Pasteurella Disease in Beef Cattle Pasteurella Disease in Beef Cattle
Pasteurella Disease in Beef Cattle 1
E. J. Richey2Secondary bacterial infections are caused by certain species of bacteria that wait around for an accident to occur. They are commonly found in the environment or in the animal, cause no problems, and only become a problem if certain tissues or functions in the animal become damaged or stressed.

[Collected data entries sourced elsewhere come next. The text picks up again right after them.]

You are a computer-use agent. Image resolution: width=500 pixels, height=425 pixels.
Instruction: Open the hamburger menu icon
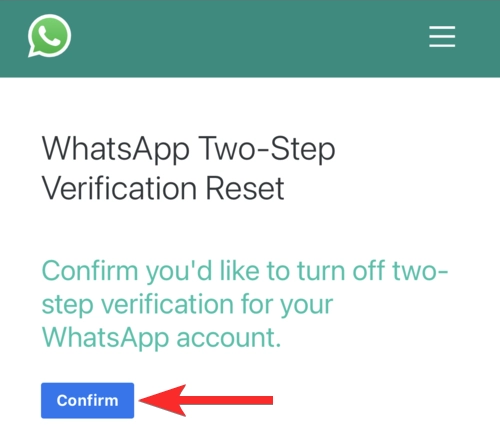coord(442,36)
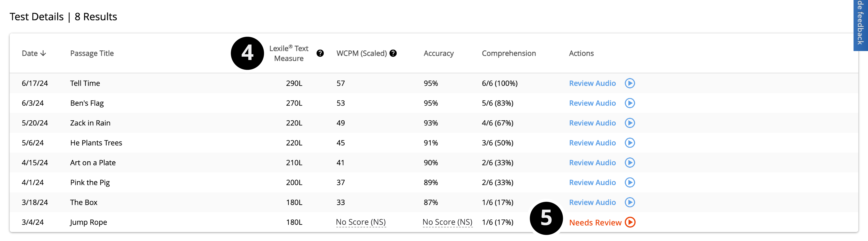Play audio icon for Zack in Rain

point(629,123)
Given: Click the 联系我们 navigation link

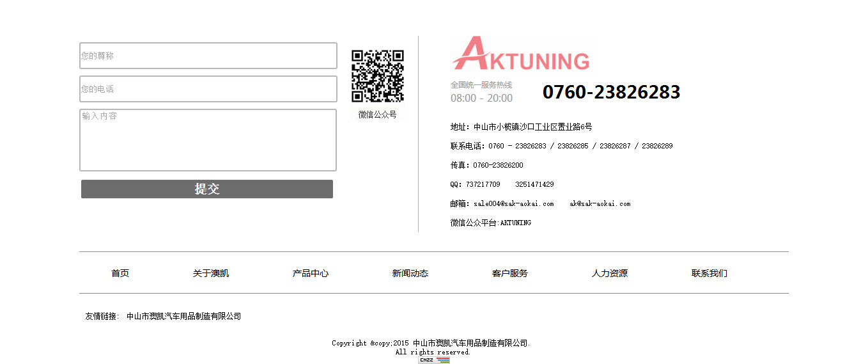Looking at the screenshot, I should tap(709, 273).

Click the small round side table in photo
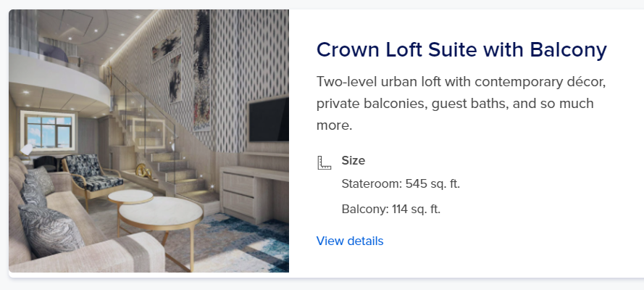point(130,197)
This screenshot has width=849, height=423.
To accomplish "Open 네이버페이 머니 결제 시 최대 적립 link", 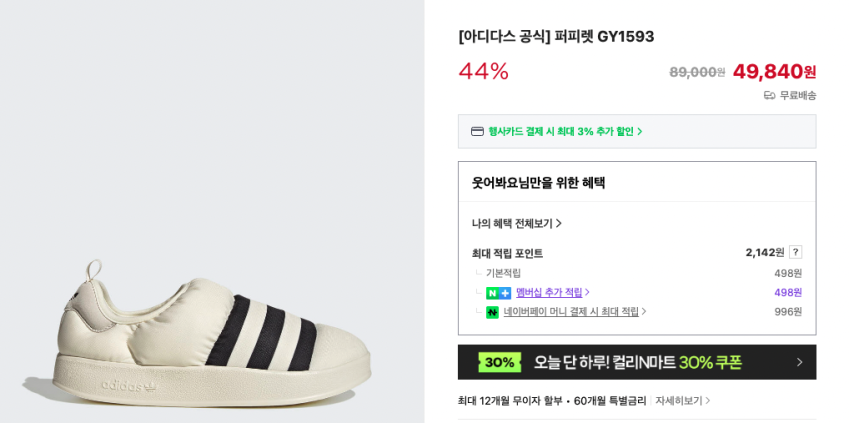I will pos(574,312).
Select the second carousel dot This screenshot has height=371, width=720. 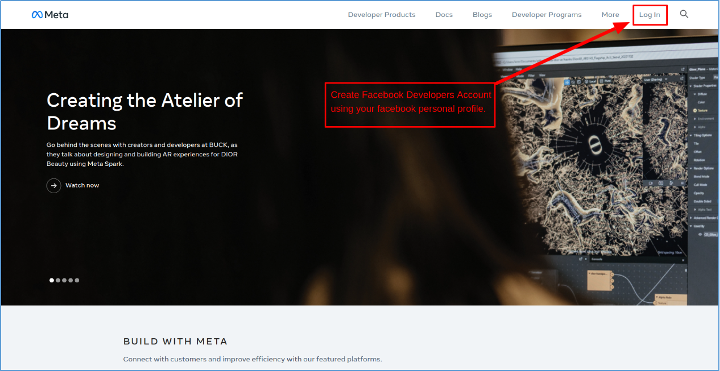click(58, 280)
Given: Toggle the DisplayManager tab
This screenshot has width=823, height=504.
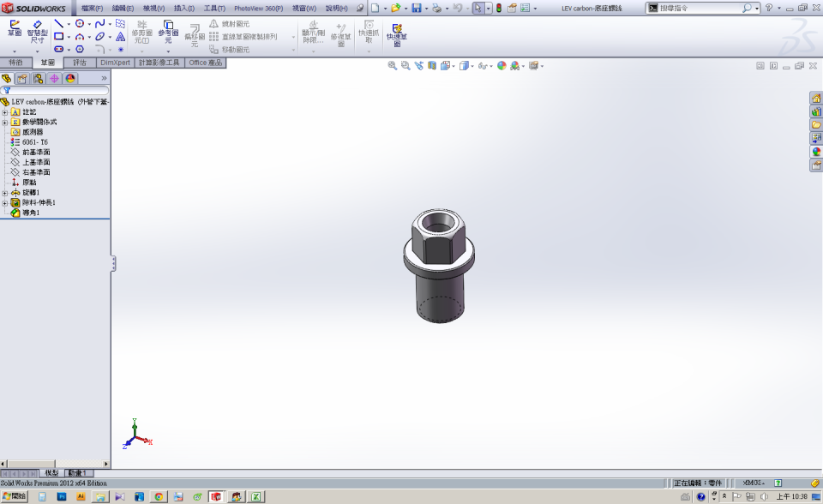Looking at the screenshot, I should 70,78.
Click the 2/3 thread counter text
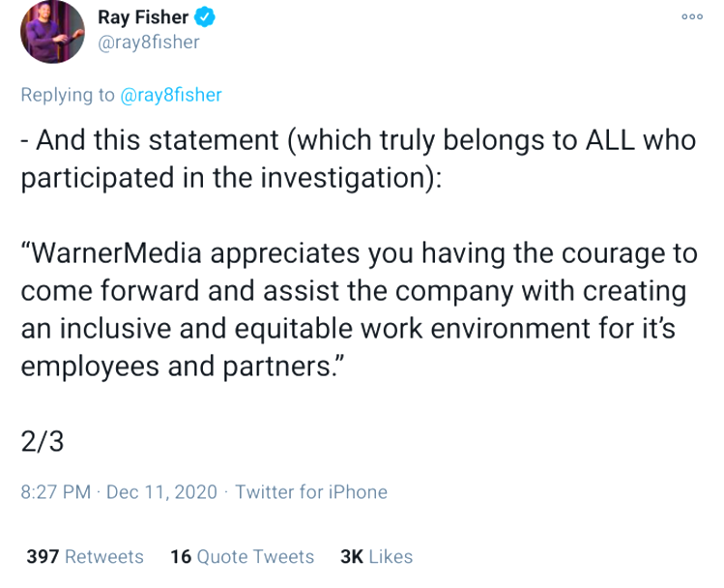Screen dimensions: 724x588 coord(42,442)
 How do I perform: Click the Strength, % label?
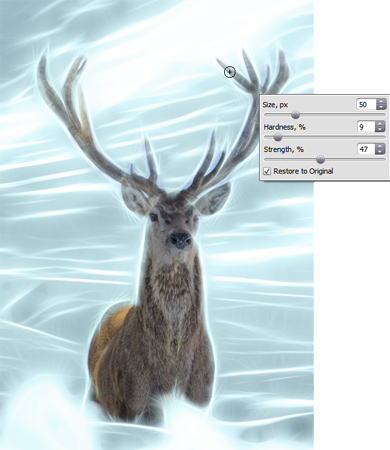point(284,150)
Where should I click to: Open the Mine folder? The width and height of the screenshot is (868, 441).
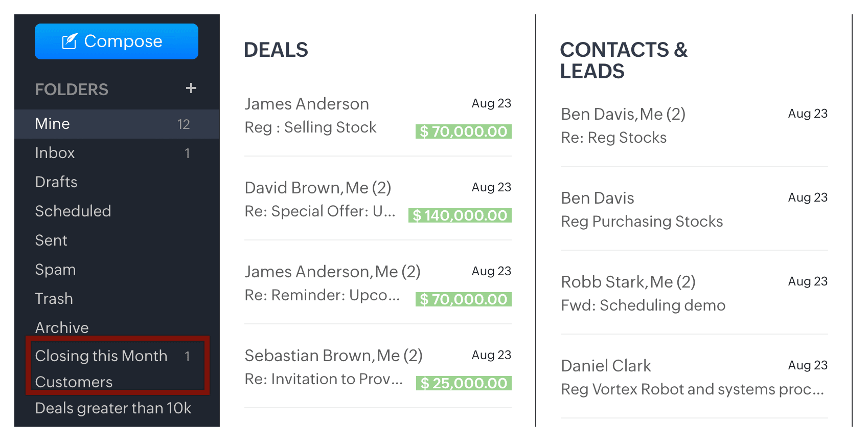(x=53, y=124)
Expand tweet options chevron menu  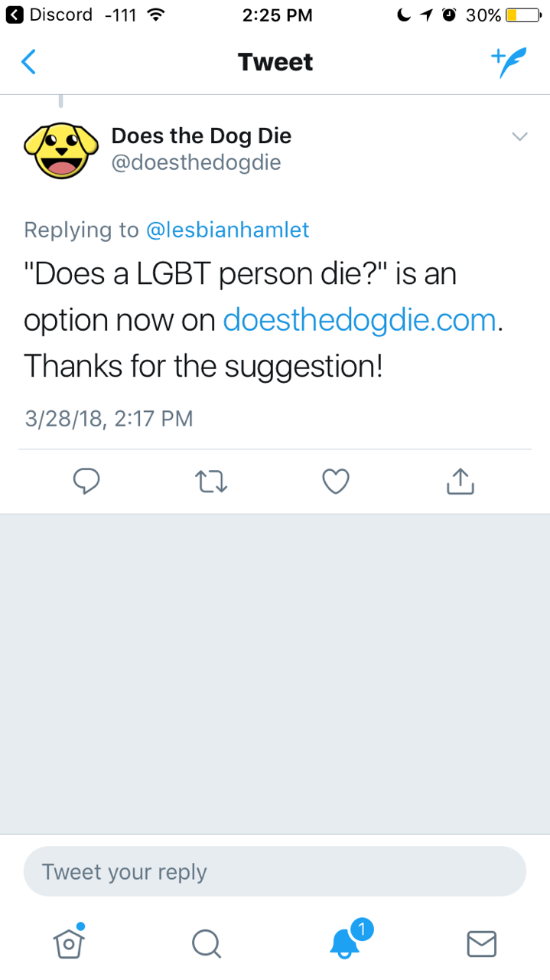pyautogui.click(x=519, y=137)
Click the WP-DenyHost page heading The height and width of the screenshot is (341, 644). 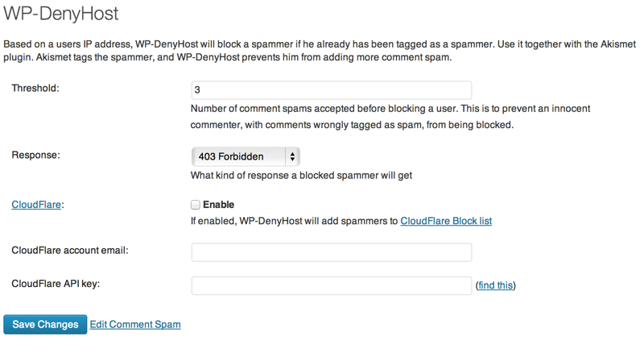tap(61, 14)
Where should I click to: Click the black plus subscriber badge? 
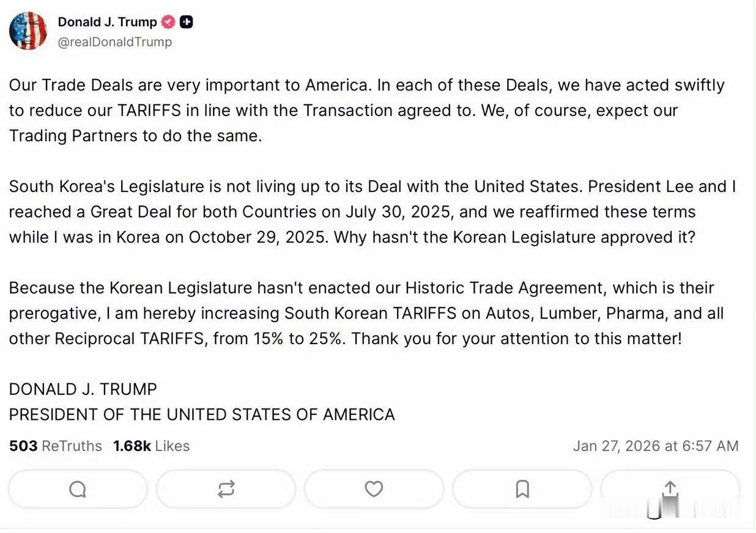tap(187, 21)
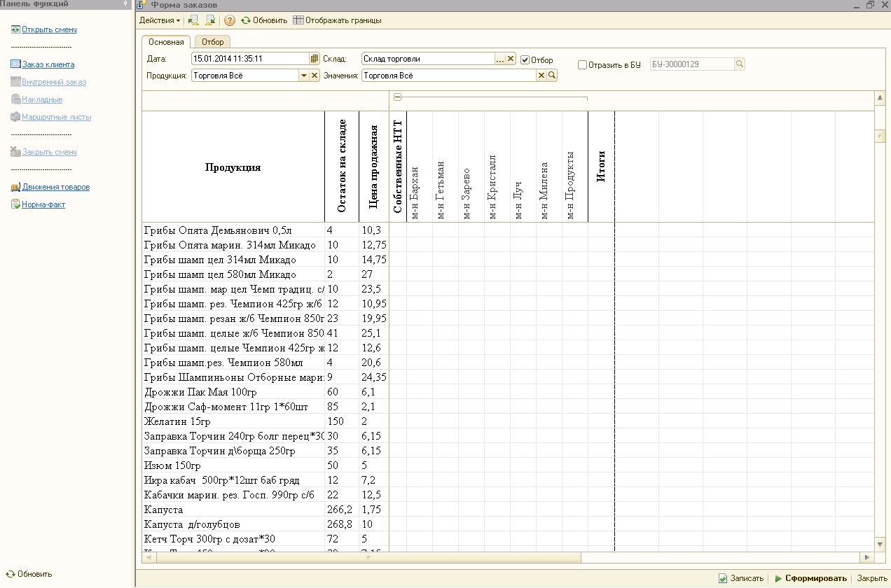Open the Действия dropdown menu
891x588 pixels.
[x=159, y=20]
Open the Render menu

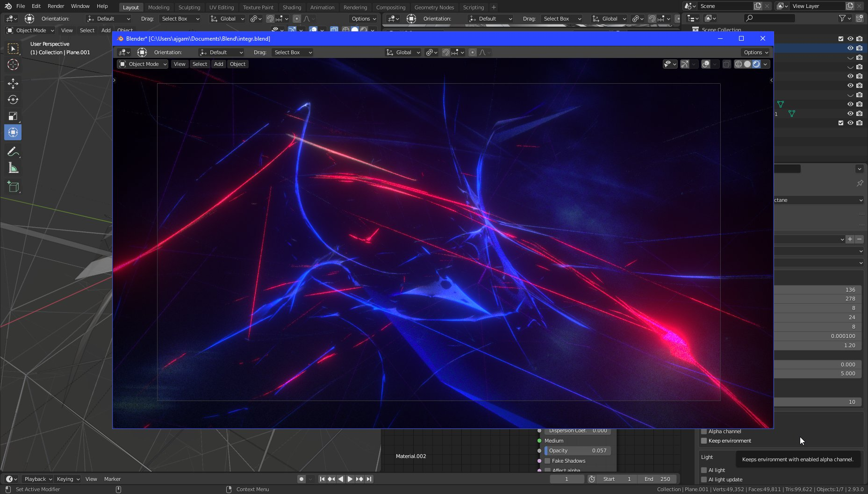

The Pasteurella bacteria, as we know them in the United States, are just one group that fits this description. Pasteurella haemolytica and Pasteurella multocida are two bacteria that compound respiratory diseases caused by viruses and other bacteria. The two bacteria are normally found in the upper respiratory tract (nose, throat, & windpipe) of most cattle. Pasteurella infection of the upper respiratory is thus very common, even in normal healthy calves. Pasteurella infections are spread by inhalation of aerosol droplets, by direct nose to nose contact, or by ingestion of feed and water contaminated by nasal and oral discharges from infected cattle; hence the bacteria are easily spread between cattle, especially when calves are crowded (as in shipment) or closely confined (as in a dairy calf nursery). The animal's normal body defenses keep the Pasteurella infections in check; the bacteria reproduce at a slow rate, float around in the mucus of the nose and throat, are destroyed by locally produced antibodies, and are easily removed by a clearing mechanism that is found in healthy animals.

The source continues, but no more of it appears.